WHAT NEEDS TO BE DONE: Repeat, word for word and with nothing added, each line from the one containing "Redo the last change in the editor" to the final line of the data, keeping both ends. Pictures are not part of the copy.

Stored records:
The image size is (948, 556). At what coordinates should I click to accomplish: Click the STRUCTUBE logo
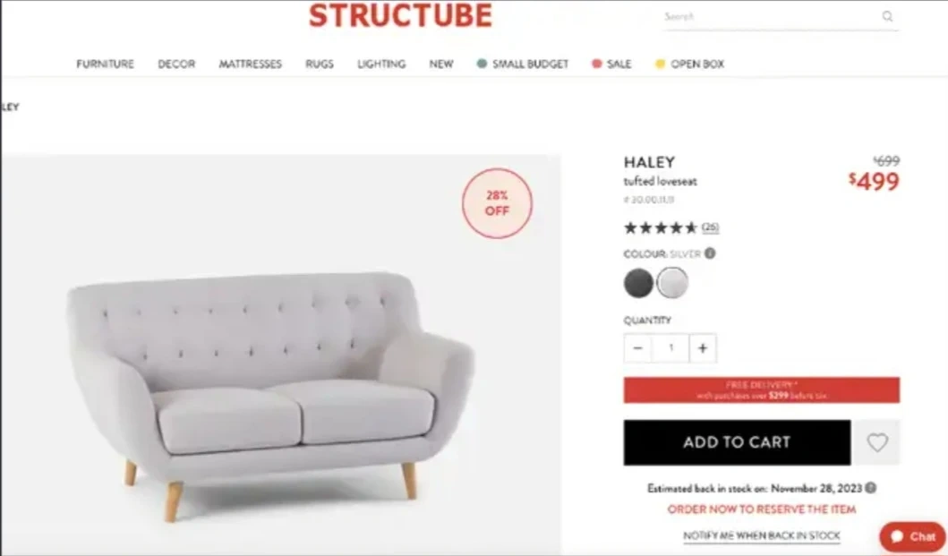[400, 16]
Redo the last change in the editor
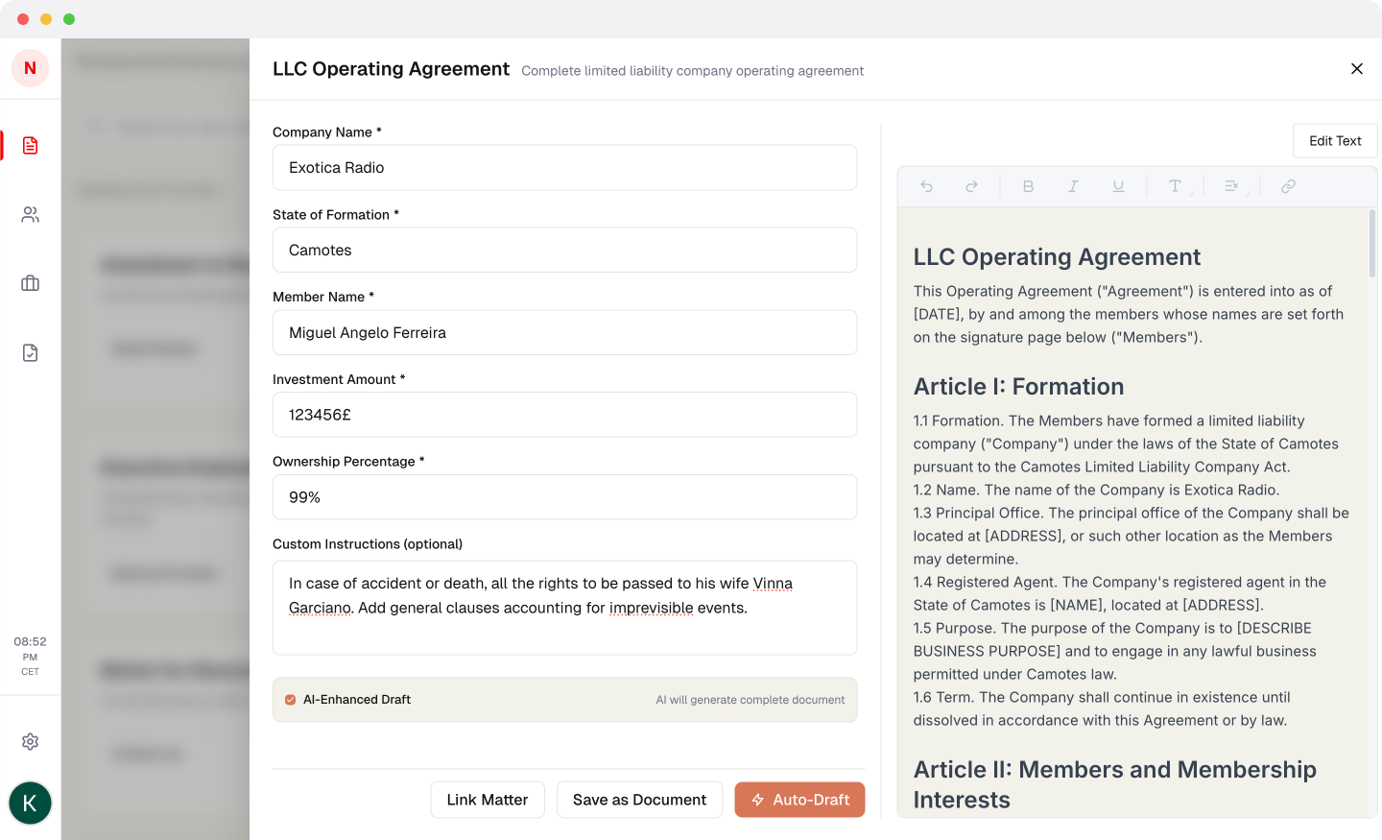This screenshot has height=840, width=1382. tap(971, 185)
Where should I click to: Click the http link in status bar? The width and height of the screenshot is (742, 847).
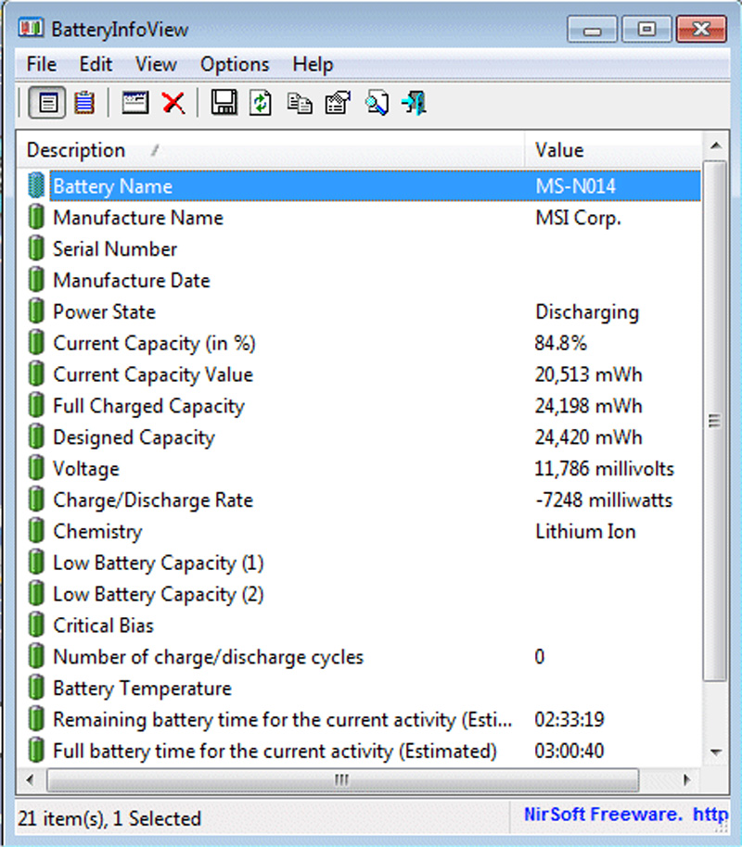tap(711, 814)
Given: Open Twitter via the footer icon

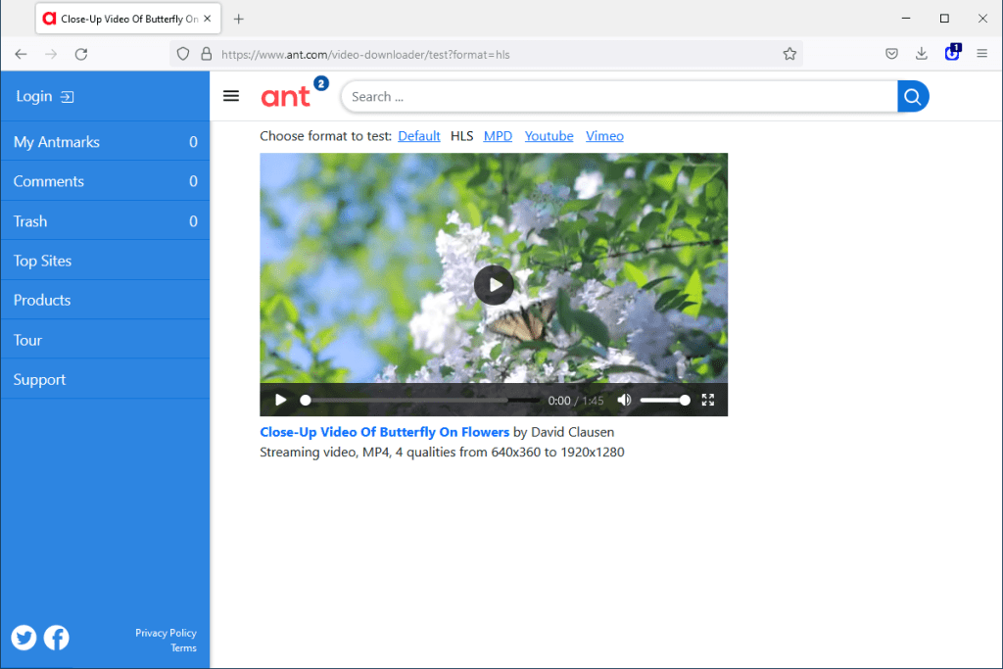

ANSWER TO THIS PROBLEM:
Redo the last change in the editor
This screenshot has height=840, width=1382. tap(971, 185)
Where should I click to: Click the http link in status bar? The width and height of the screenshot is (742, 847).
tap(711, 814)
Given: Open Twitter via the footer icon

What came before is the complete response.